Change "particular" to "specific" in the records from the line containing "What do you see at coordinates (532, 184)" through the line containing "The height and width of the screenshot is (494, 768).", and give back only those lines with everything else left as it stands.

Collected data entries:
┌────────

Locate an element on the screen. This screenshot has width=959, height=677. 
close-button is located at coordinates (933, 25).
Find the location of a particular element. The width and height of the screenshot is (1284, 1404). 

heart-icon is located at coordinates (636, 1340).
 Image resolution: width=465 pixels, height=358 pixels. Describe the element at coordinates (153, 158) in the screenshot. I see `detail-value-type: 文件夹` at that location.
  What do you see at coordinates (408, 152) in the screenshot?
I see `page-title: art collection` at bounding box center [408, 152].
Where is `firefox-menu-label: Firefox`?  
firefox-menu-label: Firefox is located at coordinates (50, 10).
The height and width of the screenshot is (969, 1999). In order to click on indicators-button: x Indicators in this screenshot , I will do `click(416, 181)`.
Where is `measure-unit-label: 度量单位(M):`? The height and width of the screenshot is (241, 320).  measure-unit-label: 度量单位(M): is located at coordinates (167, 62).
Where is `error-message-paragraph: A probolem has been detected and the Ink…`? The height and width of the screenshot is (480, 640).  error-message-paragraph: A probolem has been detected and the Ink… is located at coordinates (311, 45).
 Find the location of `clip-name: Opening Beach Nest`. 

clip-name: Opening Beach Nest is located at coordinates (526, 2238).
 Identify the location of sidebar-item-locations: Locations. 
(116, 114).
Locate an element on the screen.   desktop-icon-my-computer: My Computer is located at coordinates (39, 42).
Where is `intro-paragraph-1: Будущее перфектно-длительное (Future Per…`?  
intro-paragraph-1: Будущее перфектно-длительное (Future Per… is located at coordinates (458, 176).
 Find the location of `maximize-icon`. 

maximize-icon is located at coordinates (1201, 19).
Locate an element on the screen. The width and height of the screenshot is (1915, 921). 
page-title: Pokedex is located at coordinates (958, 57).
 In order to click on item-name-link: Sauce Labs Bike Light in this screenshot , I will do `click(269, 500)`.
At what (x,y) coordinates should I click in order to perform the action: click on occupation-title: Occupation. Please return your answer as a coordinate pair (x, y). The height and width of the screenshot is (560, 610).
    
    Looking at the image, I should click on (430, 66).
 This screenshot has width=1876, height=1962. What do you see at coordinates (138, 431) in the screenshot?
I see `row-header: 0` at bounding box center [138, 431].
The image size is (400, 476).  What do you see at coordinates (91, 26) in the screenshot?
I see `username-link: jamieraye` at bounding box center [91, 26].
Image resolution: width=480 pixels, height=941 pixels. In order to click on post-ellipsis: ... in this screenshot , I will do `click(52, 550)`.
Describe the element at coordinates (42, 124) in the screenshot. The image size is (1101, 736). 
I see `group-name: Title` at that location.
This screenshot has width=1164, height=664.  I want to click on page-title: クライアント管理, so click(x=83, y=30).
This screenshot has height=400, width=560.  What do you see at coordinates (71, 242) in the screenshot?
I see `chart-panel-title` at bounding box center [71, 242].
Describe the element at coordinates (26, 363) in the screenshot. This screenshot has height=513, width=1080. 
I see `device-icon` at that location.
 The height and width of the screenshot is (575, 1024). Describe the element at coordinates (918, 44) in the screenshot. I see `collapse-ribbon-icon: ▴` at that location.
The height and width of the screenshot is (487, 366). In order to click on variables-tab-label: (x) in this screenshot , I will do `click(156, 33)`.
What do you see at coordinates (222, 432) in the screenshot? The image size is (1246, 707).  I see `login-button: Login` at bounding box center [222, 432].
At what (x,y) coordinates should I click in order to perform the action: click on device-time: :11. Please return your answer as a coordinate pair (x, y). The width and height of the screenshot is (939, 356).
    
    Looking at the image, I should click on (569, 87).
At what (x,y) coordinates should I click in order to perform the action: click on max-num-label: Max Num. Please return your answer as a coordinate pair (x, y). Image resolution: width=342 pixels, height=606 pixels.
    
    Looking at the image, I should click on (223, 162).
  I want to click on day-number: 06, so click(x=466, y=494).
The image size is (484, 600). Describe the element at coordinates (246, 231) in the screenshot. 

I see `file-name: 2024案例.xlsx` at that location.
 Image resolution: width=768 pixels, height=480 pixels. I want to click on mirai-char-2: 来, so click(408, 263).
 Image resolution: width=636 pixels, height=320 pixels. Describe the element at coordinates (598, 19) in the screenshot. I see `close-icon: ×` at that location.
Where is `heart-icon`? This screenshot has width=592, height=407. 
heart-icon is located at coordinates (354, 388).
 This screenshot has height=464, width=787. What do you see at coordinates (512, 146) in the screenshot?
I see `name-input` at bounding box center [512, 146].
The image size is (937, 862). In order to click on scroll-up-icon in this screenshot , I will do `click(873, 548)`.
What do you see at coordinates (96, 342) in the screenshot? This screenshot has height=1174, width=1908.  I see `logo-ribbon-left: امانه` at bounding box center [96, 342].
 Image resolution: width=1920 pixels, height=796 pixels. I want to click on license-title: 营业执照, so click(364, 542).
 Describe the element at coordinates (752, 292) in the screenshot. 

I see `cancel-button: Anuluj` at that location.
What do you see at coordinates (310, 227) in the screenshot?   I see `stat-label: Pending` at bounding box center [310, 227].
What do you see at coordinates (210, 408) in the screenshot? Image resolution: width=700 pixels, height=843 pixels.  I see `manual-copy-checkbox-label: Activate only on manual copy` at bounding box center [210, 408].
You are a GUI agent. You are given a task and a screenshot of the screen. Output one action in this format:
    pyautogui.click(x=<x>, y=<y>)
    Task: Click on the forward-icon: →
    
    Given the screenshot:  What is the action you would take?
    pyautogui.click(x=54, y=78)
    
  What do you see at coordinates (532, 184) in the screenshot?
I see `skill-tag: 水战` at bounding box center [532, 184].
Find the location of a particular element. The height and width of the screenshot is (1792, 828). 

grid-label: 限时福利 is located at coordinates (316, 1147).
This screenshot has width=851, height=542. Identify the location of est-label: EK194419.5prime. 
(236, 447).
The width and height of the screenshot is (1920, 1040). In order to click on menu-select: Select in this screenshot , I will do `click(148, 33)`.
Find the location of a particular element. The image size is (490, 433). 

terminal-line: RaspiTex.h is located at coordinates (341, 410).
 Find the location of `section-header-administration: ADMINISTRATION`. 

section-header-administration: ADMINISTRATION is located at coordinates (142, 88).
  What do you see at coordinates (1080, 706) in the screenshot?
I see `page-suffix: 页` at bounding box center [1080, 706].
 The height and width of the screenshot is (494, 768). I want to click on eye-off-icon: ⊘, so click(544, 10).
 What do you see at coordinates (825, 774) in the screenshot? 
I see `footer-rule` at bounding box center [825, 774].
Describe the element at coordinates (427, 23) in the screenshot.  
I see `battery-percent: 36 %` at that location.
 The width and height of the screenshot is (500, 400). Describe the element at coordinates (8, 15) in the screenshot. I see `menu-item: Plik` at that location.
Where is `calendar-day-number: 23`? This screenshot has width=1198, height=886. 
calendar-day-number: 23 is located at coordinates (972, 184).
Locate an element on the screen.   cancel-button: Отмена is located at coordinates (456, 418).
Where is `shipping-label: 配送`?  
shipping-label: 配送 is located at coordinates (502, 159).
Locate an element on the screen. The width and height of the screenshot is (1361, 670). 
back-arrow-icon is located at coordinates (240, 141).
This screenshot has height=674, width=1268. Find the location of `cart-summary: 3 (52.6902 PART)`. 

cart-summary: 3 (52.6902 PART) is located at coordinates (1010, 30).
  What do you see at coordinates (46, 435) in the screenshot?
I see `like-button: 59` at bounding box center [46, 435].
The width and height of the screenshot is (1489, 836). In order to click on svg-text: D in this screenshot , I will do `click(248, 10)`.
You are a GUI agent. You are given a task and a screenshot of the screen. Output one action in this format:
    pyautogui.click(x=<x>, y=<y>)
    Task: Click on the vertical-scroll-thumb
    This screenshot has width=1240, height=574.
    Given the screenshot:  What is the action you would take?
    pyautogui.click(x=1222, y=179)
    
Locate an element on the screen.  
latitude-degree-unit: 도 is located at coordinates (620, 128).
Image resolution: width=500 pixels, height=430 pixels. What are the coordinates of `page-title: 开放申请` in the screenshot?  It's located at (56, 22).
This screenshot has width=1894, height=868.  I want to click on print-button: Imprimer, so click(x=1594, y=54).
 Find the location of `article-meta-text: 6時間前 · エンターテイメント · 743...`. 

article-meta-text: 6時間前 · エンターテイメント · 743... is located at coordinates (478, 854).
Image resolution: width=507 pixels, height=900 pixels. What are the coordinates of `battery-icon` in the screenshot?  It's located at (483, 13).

└────────

TASK RESULT =
  What do you see at coordinates (532, 184) in the screenshot?
I see `skill-tag: 水战` at bounding box center [532, 184].
Find the location of a specific element. The height and width of the screenshot is (1792, 828). 

grid-label: 限时福利 is located at coordinates (316, 1147).
This screenshot has width=851, height=542. Identify the location of est-label: EK194419.5prime. 
(236, 447).
The width and height of the screenshot is (1920, 1040). In order to click on menu-select: Select in this screenshot , I will do `click(148, 33)`.
Find the location of a specific element. The image size is (490, 433). 

terminal-line: RaspiTex.h is located at coordinates (341, 410).
 Find the location of `section-header-administration: ADMINISTRATION`. 

section-header-administration: ADMINISTRATION is located at coordinates (142, 88).
  What do you see at coordinates (1080, 706) in the screenshot?
I see `page-suffix: 页` at bounding box center [1080, 706].
 The height and width of the screenshot is (494, 768). I want to click on eye-off-icon: ⊘, so click(544, 10).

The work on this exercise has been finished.